Written by Bryce Ethridge, Staff Writer
With the government’s recent recall of the Galaxy Note 7, the internet has been filled with memes of people enjoying the new iPhone and others worried about the Galaxy Note 7 exploding.
Much like most other technology products these days, the Galaxy Note 7 is powered using a lithium-ion battery, which is rechargeable by storing energy being released and controlled chemical reactions. In a regular lithium-ion battery the separator stops the anode and cathode from touching. This is due to the fact it can cause explosions much like the one seen in the Jeep Grand Cherokee that went up in flames in St. Petersburg, Florida.
As reported by Reuters, there has also been a case where the phone has gone up in flames inside of a man’s pocket and resulted in a severe burn on his right thigh. The victim in this incident, Jonathan Strobel, filed a case in one of the state courts inside of Palm City Beach County and is asking for compensation from Samsung for his medical fees, missed days at work and his pain and suffering.
“The recall came too late” stated by Keith Pierro, Jonathan’s lawyer.
According to cnet.com, there have been over 35 reported incidents worldwide involving the Galaxy Note 7 and there are said to have been 1 million to 2.5 million manufactured. The site also mentioned that the number of explosive phones has quadrupled since the recall was announced, but Samsung is working with government agencies and cellular carriers worldwide to make sure all customers that bought the phone are being provided exchanges as well as refunds.
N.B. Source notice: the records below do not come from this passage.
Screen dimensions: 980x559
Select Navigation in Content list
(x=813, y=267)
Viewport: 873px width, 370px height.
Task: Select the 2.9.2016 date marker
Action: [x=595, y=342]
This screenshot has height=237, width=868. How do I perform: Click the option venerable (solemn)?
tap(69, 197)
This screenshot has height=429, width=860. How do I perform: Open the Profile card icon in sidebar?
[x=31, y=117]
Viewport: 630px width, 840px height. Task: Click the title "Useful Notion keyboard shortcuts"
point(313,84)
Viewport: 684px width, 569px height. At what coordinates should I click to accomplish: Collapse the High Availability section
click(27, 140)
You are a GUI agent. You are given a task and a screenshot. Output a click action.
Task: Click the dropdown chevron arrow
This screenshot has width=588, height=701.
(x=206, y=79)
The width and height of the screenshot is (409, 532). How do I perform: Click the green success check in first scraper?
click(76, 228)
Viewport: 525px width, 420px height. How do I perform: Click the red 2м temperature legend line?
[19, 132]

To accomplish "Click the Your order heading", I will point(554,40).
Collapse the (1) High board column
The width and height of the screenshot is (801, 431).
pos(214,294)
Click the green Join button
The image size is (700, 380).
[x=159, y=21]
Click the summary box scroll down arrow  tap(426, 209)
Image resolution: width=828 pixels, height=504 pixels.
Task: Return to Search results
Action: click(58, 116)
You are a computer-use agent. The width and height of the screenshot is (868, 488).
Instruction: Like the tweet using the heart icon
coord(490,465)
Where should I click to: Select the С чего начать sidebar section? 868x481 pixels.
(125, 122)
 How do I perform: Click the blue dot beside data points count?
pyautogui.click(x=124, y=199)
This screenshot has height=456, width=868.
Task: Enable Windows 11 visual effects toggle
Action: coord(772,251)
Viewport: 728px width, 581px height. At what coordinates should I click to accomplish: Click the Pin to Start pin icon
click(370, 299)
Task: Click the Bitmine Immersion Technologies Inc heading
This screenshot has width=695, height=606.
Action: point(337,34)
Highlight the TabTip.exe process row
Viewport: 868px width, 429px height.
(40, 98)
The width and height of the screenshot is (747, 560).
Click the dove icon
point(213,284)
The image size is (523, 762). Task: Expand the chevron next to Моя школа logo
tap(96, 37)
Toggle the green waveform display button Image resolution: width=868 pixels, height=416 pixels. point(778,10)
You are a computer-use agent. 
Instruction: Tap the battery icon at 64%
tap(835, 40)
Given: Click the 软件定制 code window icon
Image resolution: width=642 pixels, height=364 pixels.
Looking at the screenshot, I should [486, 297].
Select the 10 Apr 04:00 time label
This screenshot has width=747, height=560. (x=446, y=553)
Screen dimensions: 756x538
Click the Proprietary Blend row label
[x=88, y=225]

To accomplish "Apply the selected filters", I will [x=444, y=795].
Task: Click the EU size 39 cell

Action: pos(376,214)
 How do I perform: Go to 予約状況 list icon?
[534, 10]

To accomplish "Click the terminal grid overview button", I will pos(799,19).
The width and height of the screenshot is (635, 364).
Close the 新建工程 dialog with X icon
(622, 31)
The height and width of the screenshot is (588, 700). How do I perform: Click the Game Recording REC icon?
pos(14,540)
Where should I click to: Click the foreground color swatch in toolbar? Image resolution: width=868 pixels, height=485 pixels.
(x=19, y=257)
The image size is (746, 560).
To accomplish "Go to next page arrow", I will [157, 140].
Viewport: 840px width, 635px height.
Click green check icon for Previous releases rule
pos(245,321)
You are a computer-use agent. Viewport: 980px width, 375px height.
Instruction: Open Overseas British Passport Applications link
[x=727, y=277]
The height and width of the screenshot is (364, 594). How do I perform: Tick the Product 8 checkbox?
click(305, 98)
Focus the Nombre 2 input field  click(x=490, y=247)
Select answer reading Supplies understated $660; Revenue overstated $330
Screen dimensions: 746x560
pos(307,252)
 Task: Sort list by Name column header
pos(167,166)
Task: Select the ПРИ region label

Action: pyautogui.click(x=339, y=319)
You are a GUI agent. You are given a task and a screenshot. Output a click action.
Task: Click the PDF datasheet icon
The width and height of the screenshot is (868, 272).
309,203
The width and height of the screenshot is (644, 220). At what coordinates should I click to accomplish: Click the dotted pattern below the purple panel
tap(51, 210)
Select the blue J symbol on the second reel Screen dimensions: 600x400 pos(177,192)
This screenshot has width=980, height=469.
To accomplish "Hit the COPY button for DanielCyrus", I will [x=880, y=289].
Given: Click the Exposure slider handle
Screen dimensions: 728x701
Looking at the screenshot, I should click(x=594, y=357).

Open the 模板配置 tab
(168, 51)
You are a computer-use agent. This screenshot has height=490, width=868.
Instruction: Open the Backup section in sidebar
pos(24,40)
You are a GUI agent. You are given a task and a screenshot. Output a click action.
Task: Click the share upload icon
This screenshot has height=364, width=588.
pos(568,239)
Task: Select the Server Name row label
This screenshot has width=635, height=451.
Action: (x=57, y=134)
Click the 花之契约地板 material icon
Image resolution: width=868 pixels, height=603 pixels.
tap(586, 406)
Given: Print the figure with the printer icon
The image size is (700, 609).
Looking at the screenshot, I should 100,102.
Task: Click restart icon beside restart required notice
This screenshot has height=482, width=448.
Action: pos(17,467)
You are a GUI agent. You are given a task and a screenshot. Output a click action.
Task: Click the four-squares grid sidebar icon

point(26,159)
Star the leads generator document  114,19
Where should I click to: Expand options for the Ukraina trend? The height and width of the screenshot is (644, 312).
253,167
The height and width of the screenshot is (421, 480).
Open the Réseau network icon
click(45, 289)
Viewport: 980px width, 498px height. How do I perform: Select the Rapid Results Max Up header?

While this is going on, Samsung is working on fixing the issue with the lithium-ion battery. The main problem with the battery is that the liquid flowing inside of the device gets heated up when the charger is placed through the puncture point or charging port. That point then becomes a place where it has the least resistance for electricity to flow. The liquid electrolyte inside of the device is then heated up by the electricity to the point where it can catch aflame or explode.
In accordance to CNN Money, Samsung is beginning its Galaxy Note 7 exchange program in South Korea and the UK which gives smartphone owners the ability to exchange their phone for something safer.
Those who activated their phones first have priority over those who either didn’t activate it or those who activated it late. The exchange program has started off slowly due to only a handful of people coming in to exchange the phone.
People who decided to buy the phone online or from another location were turned away and told to return it to the original retailer. Overall, this appears to be a huge loss for Samsung especially due to the fact Apple just started selling the iPhone 7.